Don’t get me wrong, I’m not saying that writers have to avoid every possible stereotype associated with every category a character fits into. Not only would that would stifle creativity, but initiating social change isn’t Michael Bay’s job. The writers of Transformers, however, didn’t bother to give their characters any characteristics other than the stereotypes, and because of this, they don’t act like actual human beings. Which resulted in me not caring about them at all. I’m a fan of science fiction and fantasy, but not because I automatically like anything that has wizards, dragons, or robots. It’s because of the thrill of seeing relatable and likeable characters in extraordinary situations. I felt vindicated on Buffy’s behalf when, after years of ostracizing her, her classmates finally came to her aid just in time to kill an ascending demon at graduation. After watching Peter Parker struggle so hard to balance his various responsibilities, I cringed for him when Doc Ock almost killed him on that train. And I cheered when Mal spread the truth about Miranda, finally winning a battle against the organization that had defeated him and robbed him of his faith. By placing realistic characters in heightened realities, Sci-Fi/Fantasy has the potential to explore human interaction and create metaphors that speak to how we live. But when characters seem to make all decisions based on questions like “How would a really sexy co-ed react to this?” or “Has it been more than five minutes since I’ve made a balls joke?,” a potentially fun and appealing story becomes, as Ebert puts it, “A group of inconsequential human characters watch[ing] animation.”
My favorite character by far in the movie was Bumblebee, the robot that doubles as Sam’s car.

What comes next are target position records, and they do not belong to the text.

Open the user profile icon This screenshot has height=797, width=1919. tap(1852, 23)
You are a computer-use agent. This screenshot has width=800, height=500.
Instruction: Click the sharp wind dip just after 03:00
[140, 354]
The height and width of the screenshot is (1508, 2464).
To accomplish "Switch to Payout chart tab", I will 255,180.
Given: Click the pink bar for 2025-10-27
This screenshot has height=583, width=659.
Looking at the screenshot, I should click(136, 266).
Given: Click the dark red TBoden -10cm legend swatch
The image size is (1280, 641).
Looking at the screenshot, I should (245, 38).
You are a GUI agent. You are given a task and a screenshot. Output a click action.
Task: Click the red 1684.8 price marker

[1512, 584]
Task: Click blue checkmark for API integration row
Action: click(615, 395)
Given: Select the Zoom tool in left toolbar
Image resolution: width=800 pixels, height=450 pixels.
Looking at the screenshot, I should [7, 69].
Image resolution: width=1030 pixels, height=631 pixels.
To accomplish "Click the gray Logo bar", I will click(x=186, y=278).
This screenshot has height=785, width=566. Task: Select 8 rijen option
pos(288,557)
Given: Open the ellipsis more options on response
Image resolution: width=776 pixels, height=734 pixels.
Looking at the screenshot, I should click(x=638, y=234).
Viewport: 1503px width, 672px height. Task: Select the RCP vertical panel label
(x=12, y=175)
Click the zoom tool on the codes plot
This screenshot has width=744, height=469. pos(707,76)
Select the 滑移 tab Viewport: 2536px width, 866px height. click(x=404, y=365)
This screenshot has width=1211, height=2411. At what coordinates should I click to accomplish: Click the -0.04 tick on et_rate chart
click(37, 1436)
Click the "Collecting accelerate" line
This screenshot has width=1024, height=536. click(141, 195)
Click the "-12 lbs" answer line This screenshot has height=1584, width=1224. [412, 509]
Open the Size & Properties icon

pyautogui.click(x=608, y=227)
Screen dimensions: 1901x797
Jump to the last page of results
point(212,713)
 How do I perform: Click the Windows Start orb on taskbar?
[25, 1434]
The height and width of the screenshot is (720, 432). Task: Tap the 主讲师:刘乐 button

Unlike the humans around him, Bumblebee actually exhibits a decent range of believable personality traits. He is loyal and courageous, but also insecure and needy. He is legitimately funny when he plays “Your Cheating Heart” at a tempted Sam and is actually quite poignant when he splices together famous movie lines to impress upon Sam the importance of their mission (though you get the feeling that the writers had to use these lines because they couldn’t think of anything poignant themselves). If only the other characters could have possessed even these surface complexities, then I would have had something to root for during those too-long robot fights.
Needless to say, if this was the movie that the folks at Hasbro deemed good enough to keep the company’s name on, then I highly doubt I’ll be in line for G.I. Joe.
So what do you folks think? I didn’t even touch on the dog humping or the robot scrotum, so there’s plenty of material left. I’m especially interested in hearing opinions on the representation of men in the film, since I get the feeling that I’ve missed some of the insulting aspects of that issue.